Enhanced physicochemical properties of ZnTe thin films as potential buffer layer in solar cell applications

Abstract

The Cd-based solar cells possess rear contact problem in superstrate device architecture, which may be eliminated by inserting a suitable buffer layer of zinc telluride (ZnTe) films of appropriate thickness between CdTe absorber and Cu/Au metal contacts. The present work meticulously reports the influence of annealing on the physicochemical properties of ZnTe thin films where ZnTe films were grown employing electron beam thermal evaporation technique and subsequently annealed for 1 h in air ambient and vacuum in 100–300 °C temperature range with an interval of 100 °C. Structural analysis reveals that as-grown and air/vacuum annealed ZnTe films have (111) preferred reflection with zinc blende structure of cubic phase (except 300 °C air annealed films) and grain size is boosted from 22 to 40 nm with annealing. The direct optical energy band gap is estimated in range of 2.25–2.84 eV and 2.65–2.87 eV for air and vacuum annealing, respectively.
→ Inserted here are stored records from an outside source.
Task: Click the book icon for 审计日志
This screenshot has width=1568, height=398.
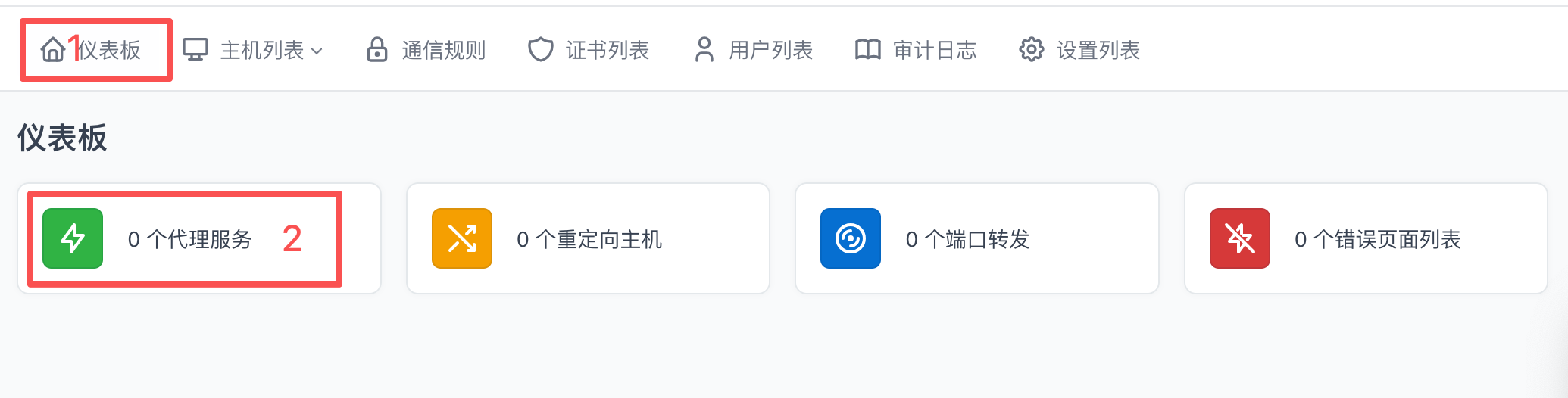Action: [867, 50]
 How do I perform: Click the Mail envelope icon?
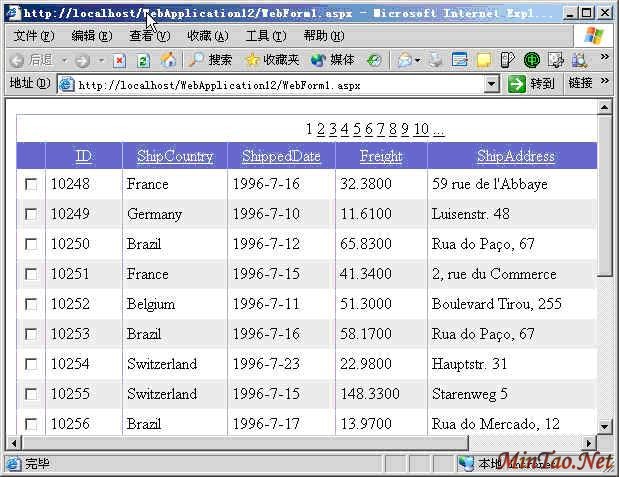click(404, 60)
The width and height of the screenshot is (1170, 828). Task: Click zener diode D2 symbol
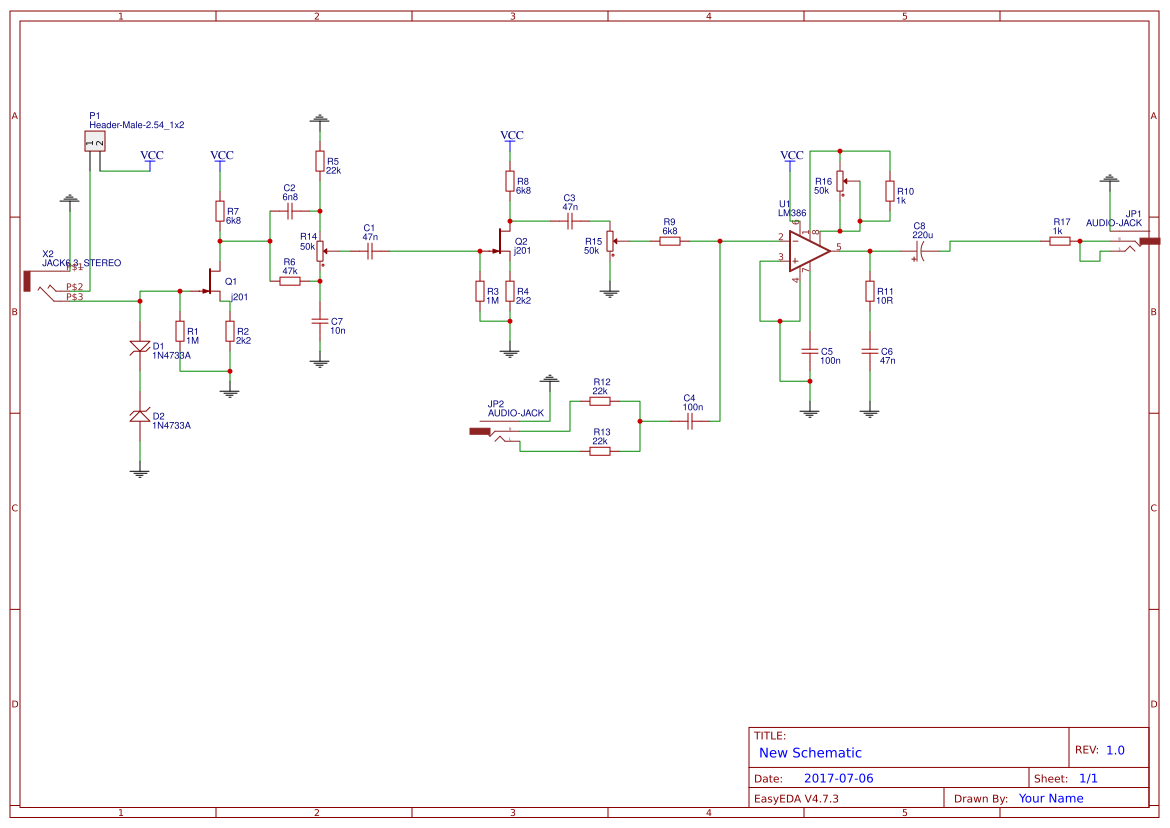click(139, 416)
The contacts between the film surface and the TCO layer showed ohmic behavior as revealed by the I–V characteristics. The EDS results confirmed ZnTe thin film deposition and FESEM micrographs of air annealed films demonstrated the grain growth. The AFM images of vacuum annealed films showed hill-like topographies where hill density and RMS surface roughness reduced with annealing. The findings warrant that 100 °C air annealed ZnTe thin films could be employed as an efficient buffer layer and rear contact material to the Cd-based solar cell devices.